Royaume-Uni: Jeremy Hunt nommé ministre des Finances pour remplacer Kwarteng

  • Ancien ministre des Affaires étrangères et de la Santé, Jeremy Hunt, 55 ans, était candidat cet été pour succéder à Boris Johnson comme Premier ministre, avant de se rallier à Rishi Sunak face à Liz Truss
  • Outre le départ de M. Kwarteng, Downing Street a aussi annoncé vendredi d'autres mouvements au sein de l'équipe en charge des Finances, dans l'espoir de rassurer les conservateurs et les marchés

LONDRES : Jeremy Hunt a été nommé vendredi ministre des Finances par la Première ministre Liz Truss peu après le limogeage de l'ancien Chancelier de l'Échiquier Kwasi Kwarteng sur fond de crise économique et politique, a annoncé Downing Street.

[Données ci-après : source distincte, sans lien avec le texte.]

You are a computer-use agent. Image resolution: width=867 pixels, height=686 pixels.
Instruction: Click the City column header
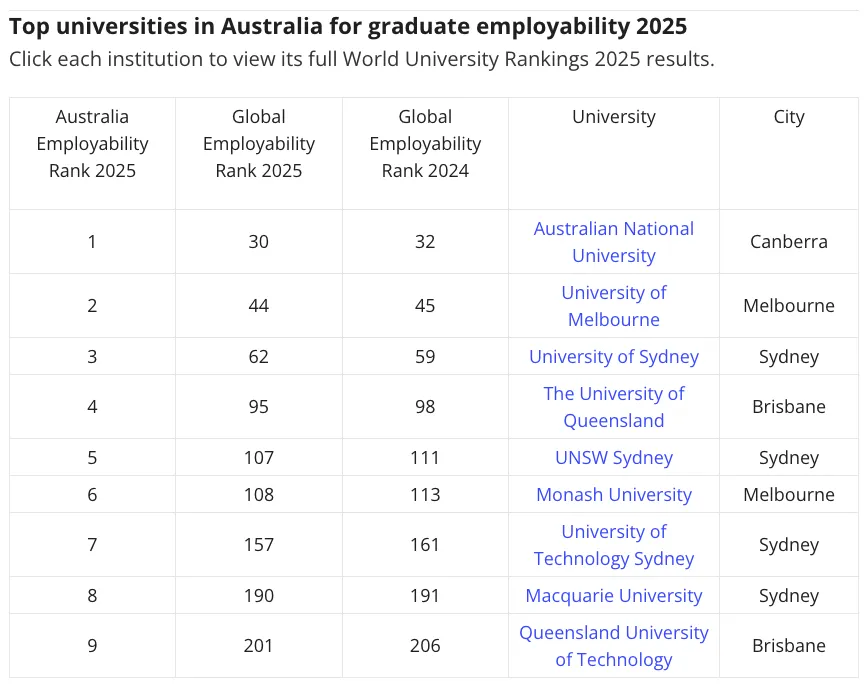(788, 117)
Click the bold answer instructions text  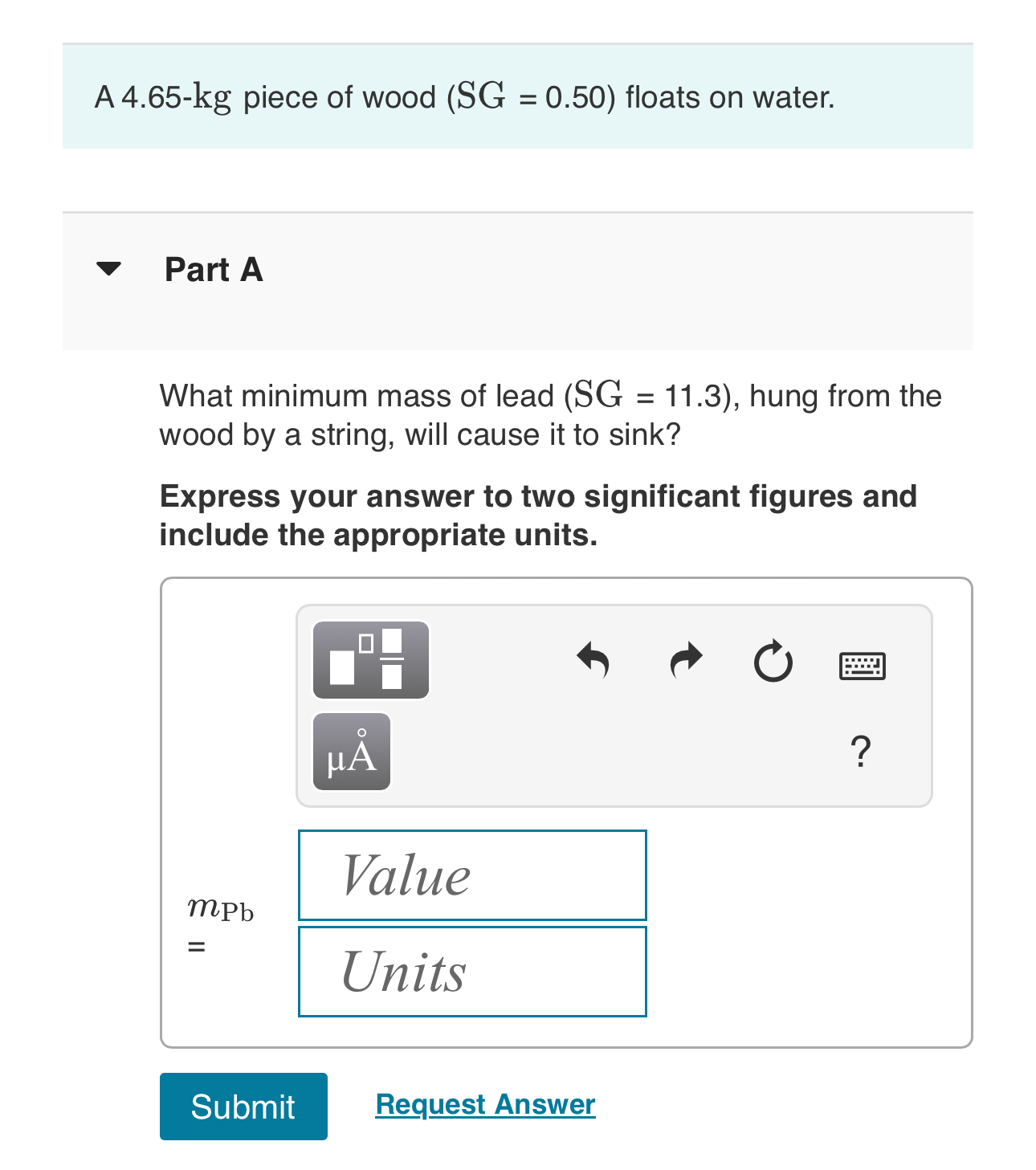point(538,514)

Ancien ministre des Affaires étrangères et de la Santé, Jeremy Hunt, 55 ans, était candidat cet été pour succéder à Boris Johnson comme Premier ministre, avant de se rallier à Rishi Sunak face à Liz Truss.

Camarade de Boris Johnson et de David Cameron à l'Université d'Oxford, M. Hunt, jugé peu charismatique, est l'une des rares personnalités à avoir ouvertement défié l'ex-Premier ministre lors du vote de confiance en juin.

En 2019, il avait perdu face à Boris Johnson lors de l'élection pour la direction du parti.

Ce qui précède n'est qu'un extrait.